### TASK INSTRUCTIONS
In the document text, which shoulder is the writer's mother's pain in?

### DOCUMENT TEXT
Saturday, January 28, 2006

Success Card #5

The value of life is not the length of it,
but the use we make of it.

~ Michel de Montaigne


This means more to me tonight than it did this morning. You see, this morning, I started this post out talking about how I could be related, in some distant fashion, to the author of the quote. Then I spoke of my American Heritage. Then I went and ran a race, but only as a training run. I came home. Dinked around on my computer for a bit. Thought about calling my mother, but got side-tracked by something else. Tried, unsuccessfully, to take a nap. Got up and made something to eat, instead.

Then, a little after 6 pm, my mom calls me. She is complaining of a pain in her back. A little more probing on my part and I discover that her pain is in the back of her shoulder. Her left shoulder. I ask if she was nauseous as well. She says a little. I told her I thought we should call 911. Her automatic response, "Do you think so?" "Yes, Mom. I do." Well, because of her hoarding she naturally didn't want to do that. I asked her if she wanted me to come get her. She did.

Twenty-five minutes later, I knock on her door. I try to open it. It's locked, of course. I hear her inside telling me she's coming. She steps onto the dark porch with her bag and book in hand, closing the door behind her. I ask her if she has a coat, for she is not wearing one. She says yes, then tells me she thinks she is sicker than she thought and asks me to take her things. I do.

I try to discover a little more about what is wrong with her. I'm holding onto her hand. Why does she think she is sicker? All she wants to do is sit down. There is a chair on the porch, but because of all the trash, it's hard for me to maneuver her there. She starts to weave, but is still standing upright. "Mom," I say, "Tell me what's going on. Tell me why you think you are sicker." But before she can respond, she collapses on the front porch. My mother is a large woman and there was no way I could keep her from falling. She smacks her head on the screen door.

Now I'm slightly frantic. She doesn't respond to my voice and when I try to sit her up, she is unresponsive. I quickly dig into my purse, pull out my cell, and put a frantic call in to 911. I tell them I need an ambulance and give them the address. I get transferred to the fire department. I repeat myself. They ask me questions. Is she concious? No. Is she breathing? Yes. Kind of. I can't explain to them what it sounds like. Yes, she's breathing and her mouth is moving. It's almost like she is snoring. They tell me to keep her warm, so I put her coat over her and take mine off to give her for added warmth.

### EXCERPTED RECORDS
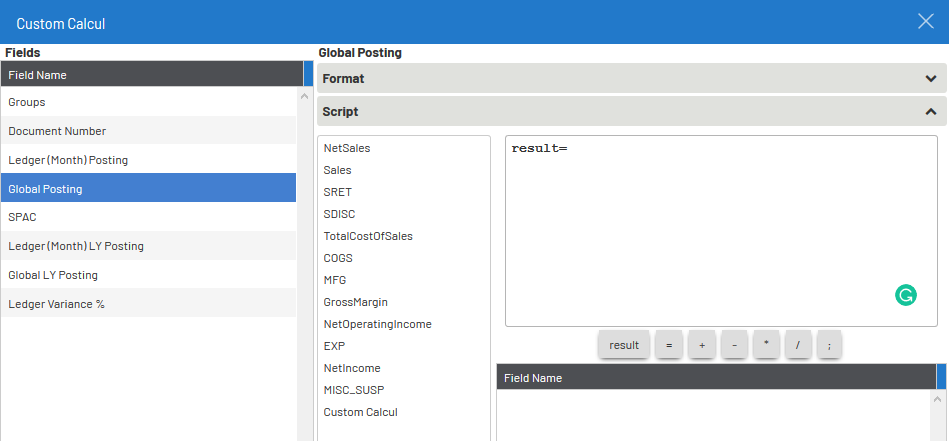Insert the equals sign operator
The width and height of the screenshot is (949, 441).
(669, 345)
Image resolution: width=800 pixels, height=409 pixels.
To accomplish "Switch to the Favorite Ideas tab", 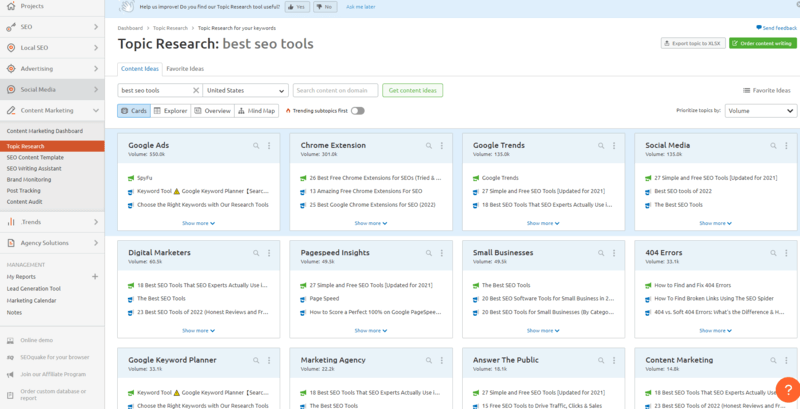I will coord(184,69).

...

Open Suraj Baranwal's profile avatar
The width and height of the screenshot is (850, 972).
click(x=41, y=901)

---

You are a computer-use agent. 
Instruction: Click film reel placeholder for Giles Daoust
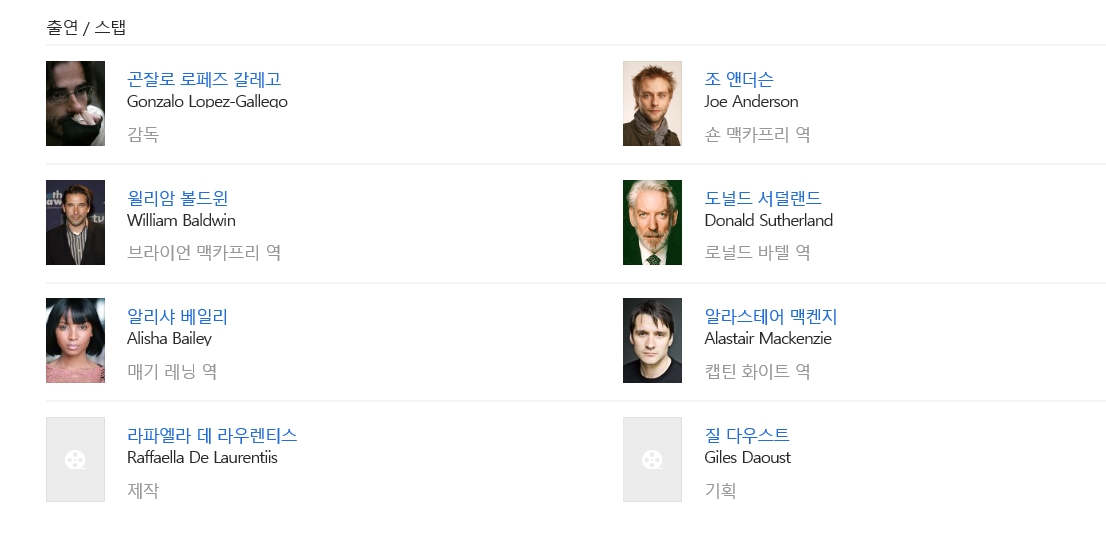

### SOLUTION TO THIS PROBLEM
Her left shoulder.